Most people can’t live without technology, be it for work or for fun.
I am told that I sometimes get strange looks from people watching me using my iPhone, which, with no tactile markings, appears to be nothing more than a piece of glass.
But I have a secret – when you go into Settings, General, and Accessibility, you can turn on a feature called Voiceover, start swiping and double tapping and the phone comes to life! Of course, other smart phones are available…
One of my special apps is call Tap Tap See, which is exactly what you do. Point the phone’s camera towards an object, double tap the screen to take a photo, and within 30 seconds the phone gives you an audible description of what you pointed it at.

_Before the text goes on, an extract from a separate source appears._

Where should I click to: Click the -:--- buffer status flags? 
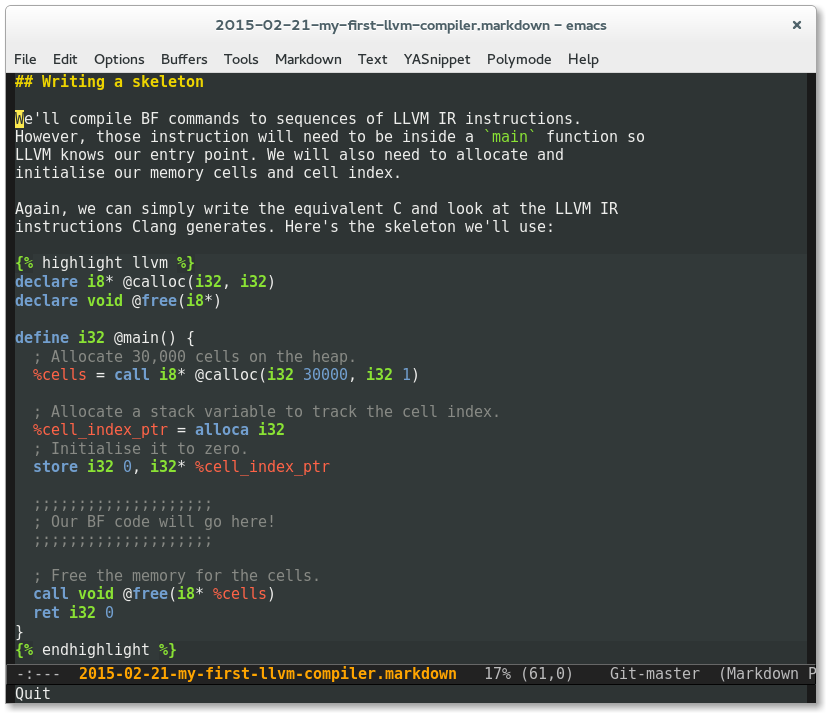(x=38, y=674)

Now before anyone gets any dodgy ideas, it comes with a warning that improper use will result in the user being suspended. I sometimes use it to see what’s on my plate, and it returns statements like “a breaded fish on the left with chips at between 4 and 7 o’clock with peas at 1 to 3 o’clock”.

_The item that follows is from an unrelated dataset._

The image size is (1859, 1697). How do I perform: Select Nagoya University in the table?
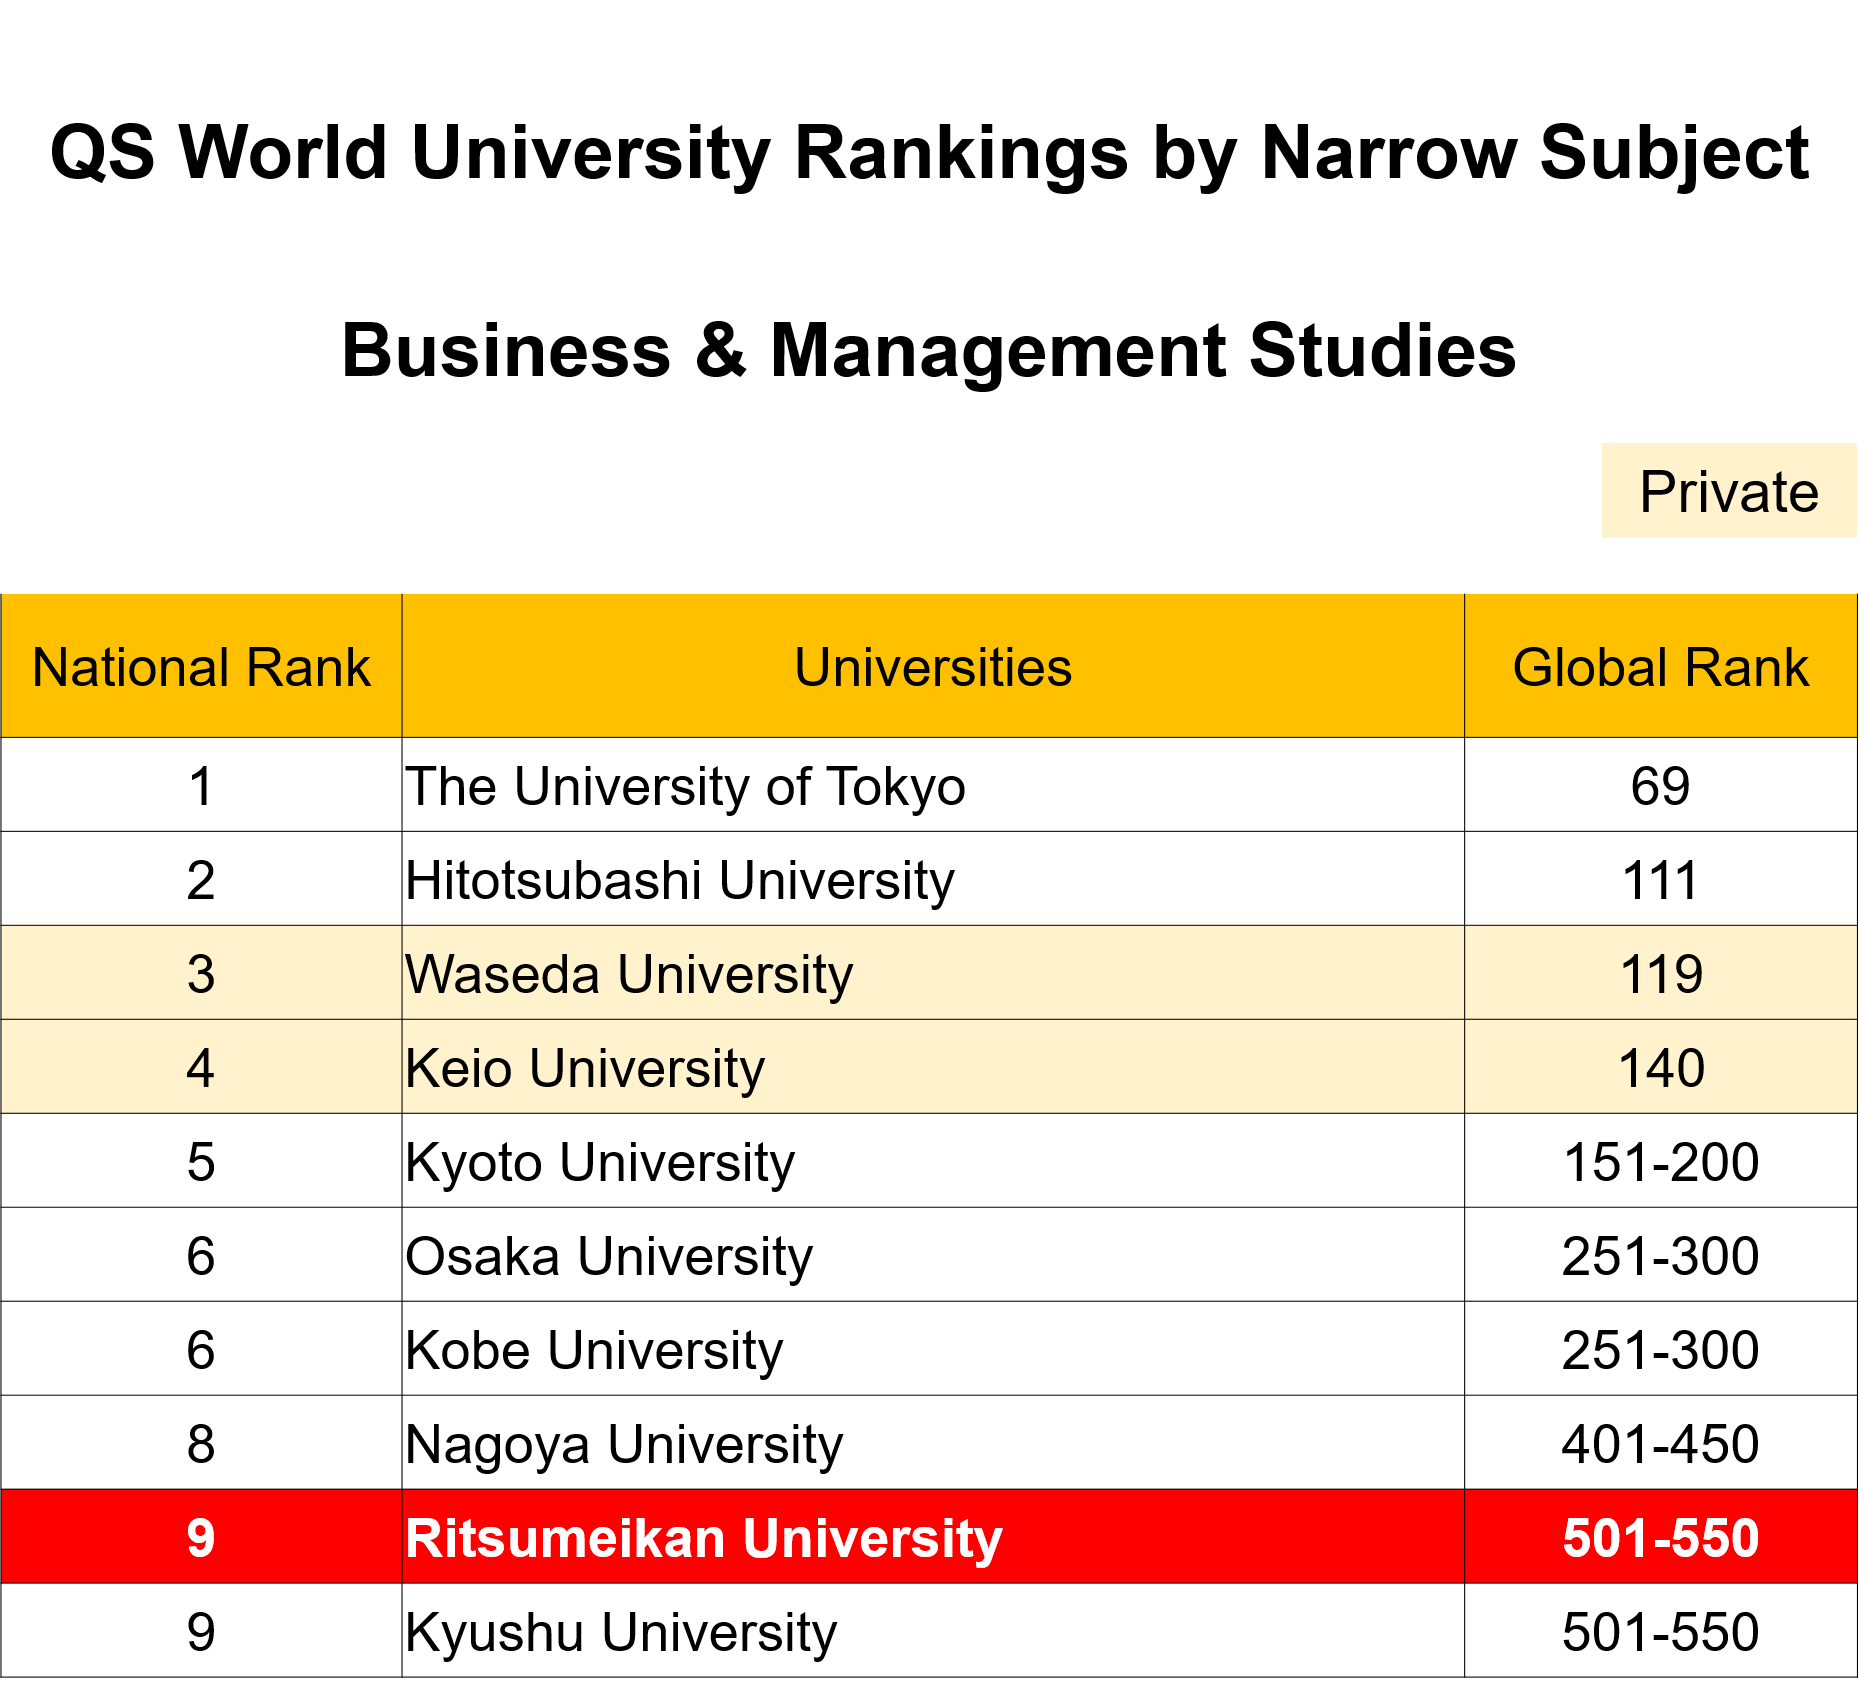coord(624,1444)
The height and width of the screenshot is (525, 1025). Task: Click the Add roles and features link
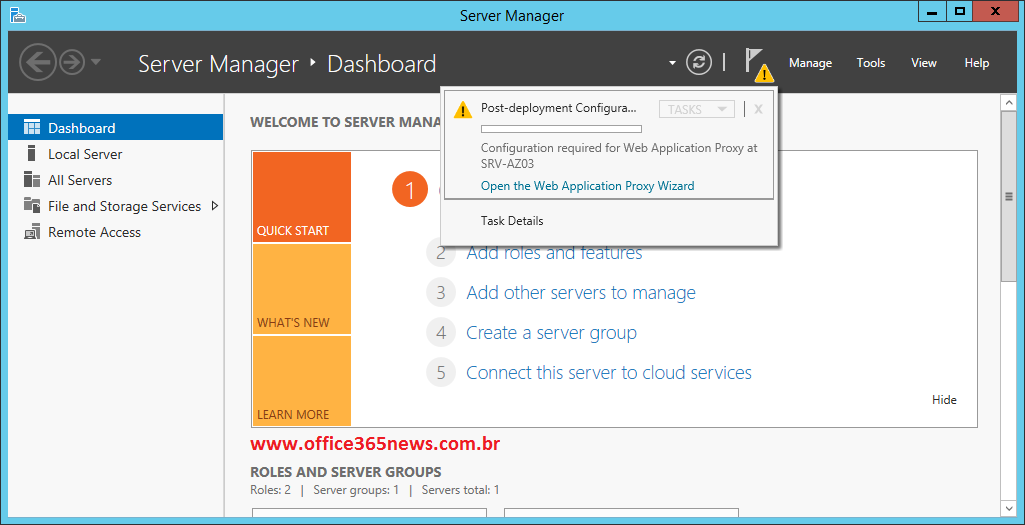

(Indicating things by using a clock face is very clever and a useful way of giving guidance to a blind person).
At our recent Savour event at the Marcliffe Hotel & Spa, in aid of NESS, top chefs Nick Nairn, Tony Singh, Ross Spence and Paul Whitecross devised a special sensory menu. The event was a great night all round raising much needed money to help NESS carry on supporting blind and deaf people in the North-east.
To get the full experience, I decided to use my app, as I’ve often heard it said that many people eat with their eyes, so I tapped twice and waited… and the reply came “well you are obviously dining out tonight”! Well we dined out very well – the chefs did us proud and the food was just incredible.
Following my column last month, my train buddies asked why I hadn’t yet shared the tale of me and the pink cagoule. Be patient, I said, I’m saving it for a rainy day.